Scenario 2: Range Query (e.g., SELECT * WHERE id BETWEEN 100 AND 200)

  • B-tree:
    • Requires repeated backtracking during in-order traversal, potentially involving accesses to nodes across multiple levels, resulting in many I/Os.
  • B+ Tree:
    • After finding the starting key in a leaf node, sequential scan along the linked list suffices → no need to go back to upper levels, I/O is nearly sequential, extremely efficient.

Scenario 3: Insertion and Deletion

  • Commonality: Both may cause recursive adjustments due to node splits/merges.
  • B+ Tree Advantage:
    • All data resides at the leaf level, insertions/deletions only affect leaf nodes, making adjustments more localized.
    • The leaf node linked list structure simplifies rebalancing with neighboring nodes.

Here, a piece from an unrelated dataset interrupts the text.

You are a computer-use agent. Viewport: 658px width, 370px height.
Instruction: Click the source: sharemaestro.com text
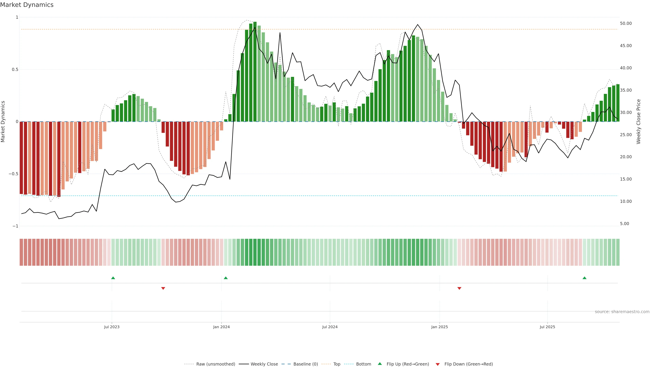[622, 312]
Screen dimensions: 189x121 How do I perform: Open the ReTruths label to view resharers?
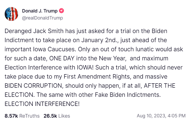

5. Why Do Databases Choose B+ Trees? — Quantitative Analysis

  • Higher Fan-out: Internal nodes store no data → shorter tree → fewer disk I/Os for queries.
  • Better Suited for Disk Prefetching: The leaf node linked list aligns with disk sequential access patterns, significantly boosting range query efficiency.
  • Stability: All queries must go to leaf nodes, guaranteeing stable O(log n) time complexity.
  • Example Calculation (same assumptions as above):
    • B+ Tree: A 3-level tree can store entries ≈ 285^2 * (# entries per leaf node, which stores more data pointers).
    • For the same data volume, a B-tree might require 4 levels → one extra disk I/O (mechanical disk I/O ~10ms, a significant impact).

6. Interview Extension: Specific Implementation of B+ Trees in MySQL InnoDB

  • Clustered Index: Leaf nodes directly store the complete row data (primary key index).
  • Non-clustered Index (Secondary Index): Leaf nodes store primary key values; a 'bookmark lookup' (回表查询) requires a second access.
  • Adaptive Hash Index: InnoDB builds hash indexes in memory for hot B+ tree pages to accelerate queries.

Summary
Through two key designs—"internal nodes store only keys" and "leaf node linked list"—B+ trees comprehensively outperform B-trees in range queries, tree height control, and disk I/O optimization. Although B-trees might return early for equality queries, databases prioritize the prevalence of range queries and stability. Therefore, B+ trees have become the de facto standard for database indexes. In your answer, you can support your points with disk principles (like page-based storage, sequential access advantages) and specific database implementations (like MySQL).